この記事では、この「国際標準」を知ることで、日本の現状を客観的に理解し、私たちが目指すべき職場環境のあり方を解説します。
世界の常識「ILO第190号条約」とは
ILO第190号条約は、仕事の世界における暴力とハラスメントを撤廃するための、史上初の国際条約です。 この条約が画期的だったのは、以下の2点において従来の常識を覆したからです。
- ハラスメントは「人権侵害」である
⇒ これまで「労働問題」として扱われがちだったハラスメントを、尊厳を傷つける人権問題として明確に定義しました - 働く「すべての人」を守る
⇒ 正社員だけでなく、契約社員、フリーランス、ボランティア、実習生、そして求職者に至るまで、仕事に関わるすべての人を保護対象としています
🔑 ワンポイント
日本はまだこの条約を批准していませんが、欧州や中南米を中心に批准国が増えており、世界的な大企業ではこの基準を自主的に採用する動きが広まっています
日本と世界の「決定的な差」
では、日本の法律(労働施策総合推進法=いわゆるパワハラ防止法)と、この世界標準にはどのような差があるのでしょうか。 最大の違いは、「禁止」か「措置」かという点です。
- 世界標準(ILO条約など)
⇒ ハラスメント行為そのものを法律で禁止し、加害者への制裁や被害者への補償を重視する傾向があります - 日本の法律
⇒ 企業に対して、ハラスメントを防止するための措置義務(相談窓口を作る、周知するなど)を課すものであり、行為そのものを直接禁止・処罰する規定ではありません
🌈 ちょっと一息
※ILO条約を批准した国であっても、具体的な罰則や救済の方法は各国の国内法に委ねられているため、国によって厳しさには差があります
外圧で変わりゆく日本の職場
「日本は批准していないから関係ない」と思われるかもしれませんが、そうとも言い切れません。

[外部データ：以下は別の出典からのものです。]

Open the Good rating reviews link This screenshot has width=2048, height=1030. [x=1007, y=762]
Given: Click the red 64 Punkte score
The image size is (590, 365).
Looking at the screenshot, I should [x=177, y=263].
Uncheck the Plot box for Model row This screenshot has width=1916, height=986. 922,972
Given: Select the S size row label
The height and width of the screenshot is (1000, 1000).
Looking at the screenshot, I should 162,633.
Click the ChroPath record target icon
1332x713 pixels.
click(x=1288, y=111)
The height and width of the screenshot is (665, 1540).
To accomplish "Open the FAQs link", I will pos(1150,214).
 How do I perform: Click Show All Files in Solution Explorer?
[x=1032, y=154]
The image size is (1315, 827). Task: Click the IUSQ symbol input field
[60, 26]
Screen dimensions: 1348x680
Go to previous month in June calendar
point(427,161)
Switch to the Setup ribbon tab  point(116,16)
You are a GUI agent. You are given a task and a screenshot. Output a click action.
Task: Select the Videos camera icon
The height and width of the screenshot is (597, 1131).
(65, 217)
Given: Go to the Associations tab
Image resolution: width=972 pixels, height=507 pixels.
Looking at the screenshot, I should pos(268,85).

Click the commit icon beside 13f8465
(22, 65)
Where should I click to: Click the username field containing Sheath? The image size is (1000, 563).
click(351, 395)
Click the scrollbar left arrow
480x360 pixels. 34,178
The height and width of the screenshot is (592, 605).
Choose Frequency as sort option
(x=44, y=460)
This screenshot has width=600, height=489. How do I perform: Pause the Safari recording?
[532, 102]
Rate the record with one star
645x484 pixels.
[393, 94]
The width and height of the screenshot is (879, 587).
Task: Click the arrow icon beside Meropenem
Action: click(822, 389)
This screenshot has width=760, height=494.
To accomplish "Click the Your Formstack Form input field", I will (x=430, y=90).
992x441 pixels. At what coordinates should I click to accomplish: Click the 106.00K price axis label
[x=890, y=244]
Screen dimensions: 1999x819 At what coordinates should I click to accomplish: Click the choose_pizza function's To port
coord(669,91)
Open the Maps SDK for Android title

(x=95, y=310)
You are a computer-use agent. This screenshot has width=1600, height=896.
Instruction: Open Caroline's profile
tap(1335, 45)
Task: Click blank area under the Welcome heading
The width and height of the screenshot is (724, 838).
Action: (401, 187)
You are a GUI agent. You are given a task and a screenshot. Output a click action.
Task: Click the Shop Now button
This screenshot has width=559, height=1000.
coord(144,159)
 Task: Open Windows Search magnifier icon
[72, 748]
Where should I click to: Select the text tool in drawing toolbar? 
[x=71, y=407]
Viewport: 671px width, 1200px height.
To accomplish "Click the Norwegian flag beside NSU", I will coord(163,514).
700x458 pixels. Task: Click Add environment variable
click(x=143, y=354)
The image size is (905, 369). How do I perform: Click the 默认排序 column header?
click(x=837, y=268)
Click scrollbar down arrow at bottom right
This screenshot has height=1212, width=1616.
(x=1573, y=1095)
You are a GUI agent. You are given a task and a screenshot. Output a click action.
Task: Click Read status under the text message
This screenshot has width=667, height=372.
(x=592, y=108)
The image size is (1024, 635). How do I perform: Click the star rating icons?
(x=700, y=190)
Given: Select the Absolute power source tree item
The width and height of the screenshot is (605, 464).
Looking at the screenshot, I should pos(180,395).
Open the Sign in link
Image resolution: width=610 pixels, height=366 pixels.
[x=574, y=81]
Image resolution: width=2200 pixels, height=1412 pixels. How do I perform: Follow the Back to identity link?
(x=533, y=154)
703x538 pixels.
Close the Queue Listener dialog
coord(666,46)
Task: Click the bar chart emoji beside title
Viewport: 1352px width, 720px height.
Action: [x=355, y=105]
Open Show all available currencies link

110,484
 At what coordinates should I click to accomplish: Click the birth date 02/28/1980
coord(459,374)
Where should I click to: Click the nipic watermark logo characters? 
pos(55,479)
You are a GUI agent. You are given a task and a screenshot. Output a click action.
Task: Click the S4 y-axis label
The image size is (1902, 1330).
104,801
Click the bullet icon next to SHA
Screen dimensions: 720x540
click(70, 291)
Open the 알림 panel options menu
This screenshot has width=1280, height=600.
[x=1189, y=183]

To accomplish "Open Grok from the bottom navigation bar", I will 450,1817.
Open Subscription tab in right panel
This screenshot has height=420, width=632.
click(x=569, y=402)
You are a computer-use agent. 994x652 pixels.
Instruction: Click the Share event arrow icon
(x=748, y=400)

ビジネスのグローバル化に伴い、海外企業と取引する日本企業は、国際的なサプライチェーン(供給網)の中で「人権デュー・デリジェンス(人権への配慮)」を厳しく求められるようになっているからです。
「ハラスメント対策が不十分な企業とは取引しない」
という外圧が、法律以上に日本企業の背中を押し始めています。 これからは、
「日本の法律さえ守っていればいい」
という言い訳は、世界では通用しなくなっていくでしょう。
まとめ:視座を高く持ち、声を上げよう
世界の基準を知ることは、自分の置かれている環境を客観視する「物差し」になります。
もし職場で理不尽な扱いに遭ったとき、
「日本の法律ではこれが限界だから」
と諦める必要はありません。「世界ではこれは人権侵害なんだ」という自信を持って、会社や社会に対して「おかしい」と声を上げていくことが、少しずつ日本の常識を変えていく力になります。
この記事のポイント
- 世界標準(ILO条約)では、ハラスメントは明確に人権侵害と定義されている
- 日本の法律は企業への措置義務にとどまり、行為自体の禁止規定ではない
- 条約未批准でも、国際的なビジネス取引の条件として対策が進む可能性がある
「世界基準」という強力な味方がいることを知るだけで、職場の理不尽に対する見え方が少し変わりませんか? あなたが感じている「辛い」「おかしい」という感情は、決してワガママではなく、世界共通で守られるべき尊厳を求める叫びなんです。
日本の法律が変わるにはまだ時間がかかるかもしれません。しかし、私たち一人ひとりが「それはハラスメントだ」と毅然とした態度を示すことが、確実に社会を動かす一歩になります。自信を持って、あなたらしい働き方を守り抜きましょう。